Speaking at the Southern Key Economic Region Real Estate Forum, Nguyen Huu Huan, an associate professor and member of the advisory group for establishing an international financial center in HCMC, said the city could already be considered a mega city in terms of population size and land area, broadly comparable with Tokyo and second only to Shanghai.
However, he noted a wide gap remains in economic output. While leading global cities generate around $1 trillion in gross regional domestic product (GRDP), HCMC’s GRDP stands at about $120 billion, roughly one-10th of that level.
According to Huan, the merger of the three localities is creating significant room for growth, particularly in land availability and urban space. This provides an opportunity to form a more complete mega-city structure with substantially higher economic value over the long term.
Coastal urban potential
Huynh Thanh Dien, a lecturer at Nguyen Tat Thanh University, said that after the administrative restructuring following the merger, the old HCMC center is expected to develop along a service-commercial-urban-industrial model. Large-scale manufacturing activities would gradually shift northeast to the former Binh Duong province.
Port services, logistics and coastal tourism, meanwhile, would be prioritized in the former Ba Ria-Vung Tau province, home to the Cai Mep-Thi Vai port complex, one of Vietnam’s largest cargo transshipment hubs.
As a result, HCMC is stepping up investment in transport infrastructure to better link these economic zones. Rather than concentrating solely on the old city center, many residents and businesses are expected to gravitate towards newly expanded areas being developed into high-quality urban areas with integrated infrastructure and improved living environments.
Dien said urban planning should follow a “state-as-enabler” approach, with planning coming first and transport corridors following. Transit-oriented development (TOD) can generate real demand, as transport routes create flows of goods, people, jobs and capital, encouraging investment projects along major corridors.

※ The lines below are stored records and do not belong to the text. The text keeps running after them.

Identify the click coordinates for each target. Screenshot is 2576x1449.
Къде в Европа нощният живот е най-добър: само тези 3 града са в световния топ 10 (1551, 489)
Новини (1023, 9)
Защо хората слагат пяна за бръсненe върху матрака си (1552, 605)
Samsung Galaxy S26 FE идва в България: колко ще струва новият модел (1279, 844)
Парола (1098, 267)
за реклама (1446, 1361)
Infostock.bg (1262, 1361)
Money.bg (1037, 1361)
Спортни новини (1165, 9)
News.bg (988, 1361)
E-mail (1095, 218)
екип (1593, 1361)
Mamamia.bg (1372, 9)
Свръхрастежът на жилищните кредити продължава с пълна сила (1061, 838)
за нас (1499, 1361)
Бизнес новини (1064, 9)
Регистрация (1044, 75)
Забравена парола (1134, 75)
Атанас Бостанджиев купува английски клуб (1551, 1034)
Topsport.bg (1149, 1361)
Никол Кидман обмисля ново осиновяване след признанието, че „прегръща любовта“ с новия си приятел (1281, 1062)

Real estate developers, he added, should focus on shaping lifestyles and ecosystems tied to transport routes rather than chasing short-term market cycles, to avoid wasting social resources.
Sharing a similar view, Tran Dinh Thien, an associate professor and former head of the Vietnam Institute of Economics, said real estate development must be closely aligned with broader urban thinking, addressing living space, connectivity, and spillover effects.
He said development should not focus solely on metro lines but also on the requirements of future cities, particularly the potential of maritime space. A Can Gio seaport, if developed at the right scale, could become an international transshipment hub, providing a major boost to logistics and the maritime economy.
HCMC’s riverfront space is another rare advantage, Thien said, with multiple major rivers flowing through the city and creating opportunities for economic, cultural and urban tourism development. Enhancing river systems and linking them with seaports could help attract investors and elevate the city’s profile.
“In this context, a mega-city Ho Chi Minh City could become a national economic leader, especially as Long Thanh airport is expected to serve as a regional and international transit hub,” Thien said, adding that expanding connectivity across aviation, roads, expressways, ring roads and metro lines is crucial to attracting international resources.
Nguyen Quang Tuyen, an associate professor and vice chairman of the university council at Hanoi Law University, said that after regional consolidation, HCMC now has a population of more than 20 million and contributes about 27% of national GDP, providing a strong foundation for mega-city development.
Foreign investment inflows are expected to continue alongside capital shifting from northern Vietnam, supported by the city’s strategic location, clearer planning, improving infrastructure, and major projects such as Long Thanh airport and the North-South high-speed railway, which will significantly shorten travel times once completed.
Can Gio is emerging as a strategically located coastal city along major Pacific-Atlantic trade routes, acting as a springboard for HCMC to expand towards the sea. Early planning and strong policy commitment by city authorities will be critical to realizing this potential.